Requirement: Return the lines of the records below exactly, from the line containing "Task: Open '1. Add a Scene Title' breadcrumb" through the line containing "Action: pyautogui.click(x=118, y=1018)", both included. Omit the pictures from your answer.

Text and element pointing records:
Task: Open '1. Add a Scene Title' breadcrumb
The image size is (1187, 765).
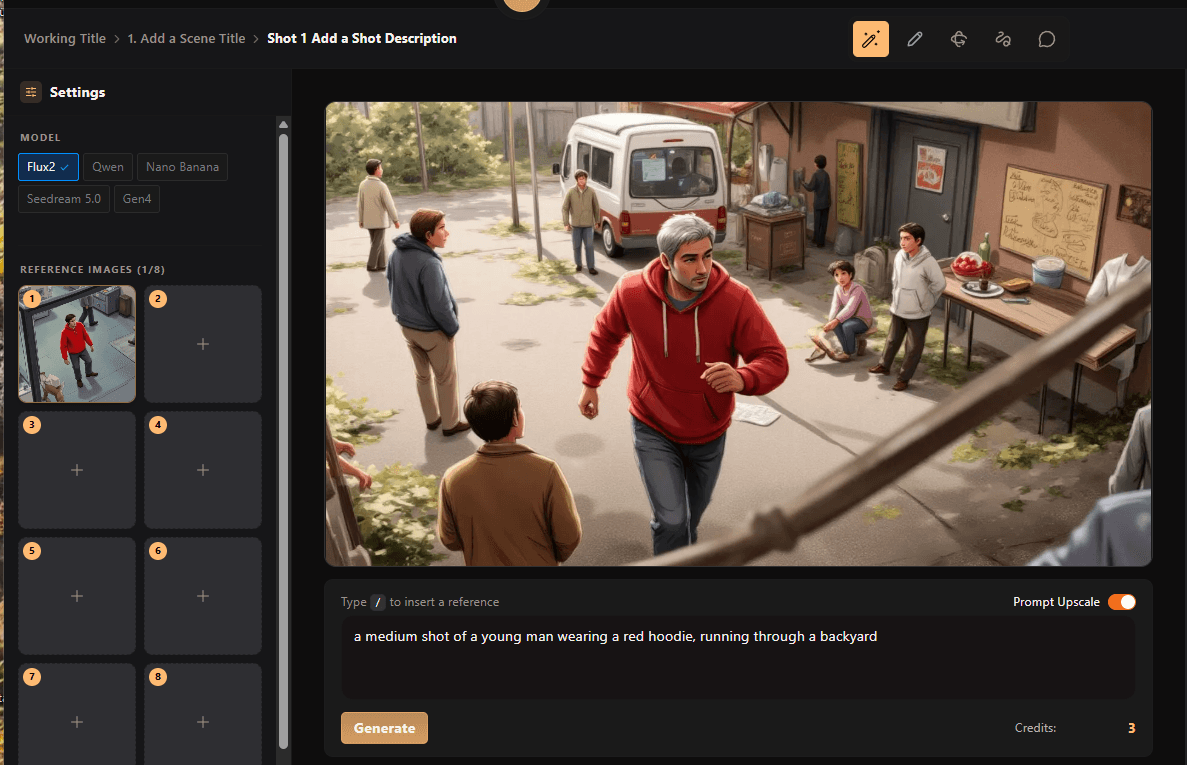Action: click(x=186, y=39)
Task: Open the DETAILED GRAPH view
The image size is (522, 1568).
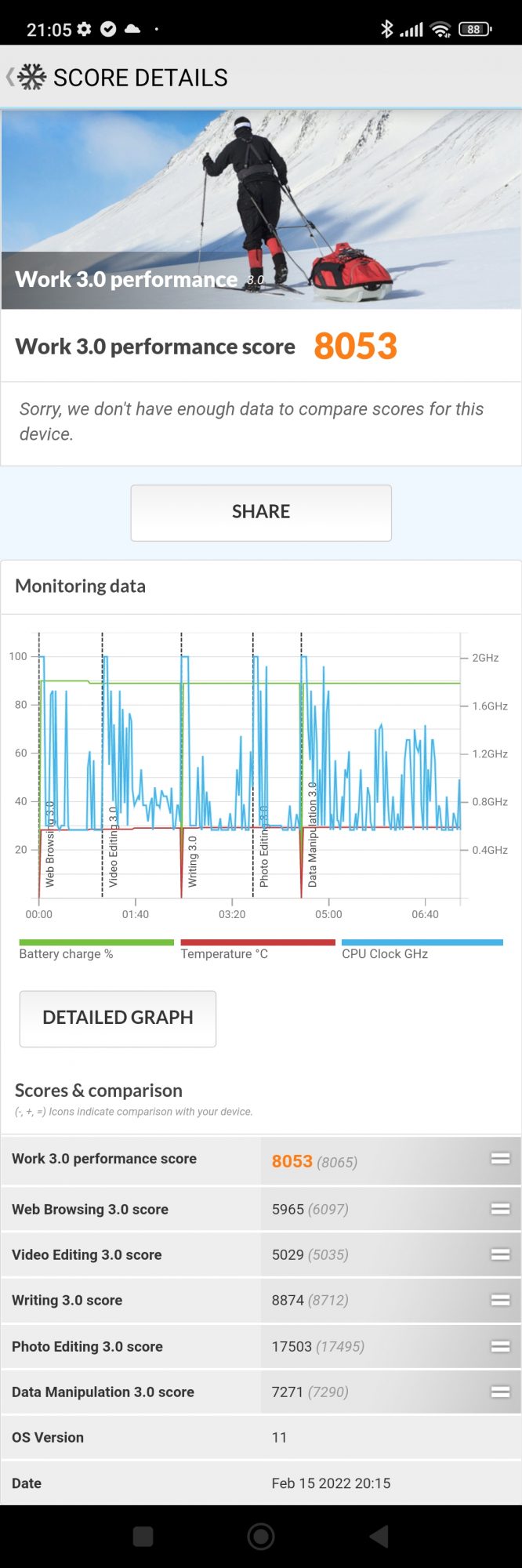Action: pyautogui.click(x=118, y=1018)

==

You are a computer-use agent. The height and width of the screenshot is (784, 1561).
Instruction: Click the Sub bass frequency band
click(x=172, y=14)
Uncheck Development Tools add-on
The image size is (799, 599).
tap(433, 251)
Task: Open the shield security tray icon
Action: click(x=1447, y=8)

Solution to this problem:
Task: Open '1. Add a Scene Title' breadcrumb
The image size is (1187, 765).
Action: click(x=186, y=39)
Task: Open the DETAILED GRAPH view
The image size is (522, 1568).
Action: pyautogui.click(x=118, y=1018)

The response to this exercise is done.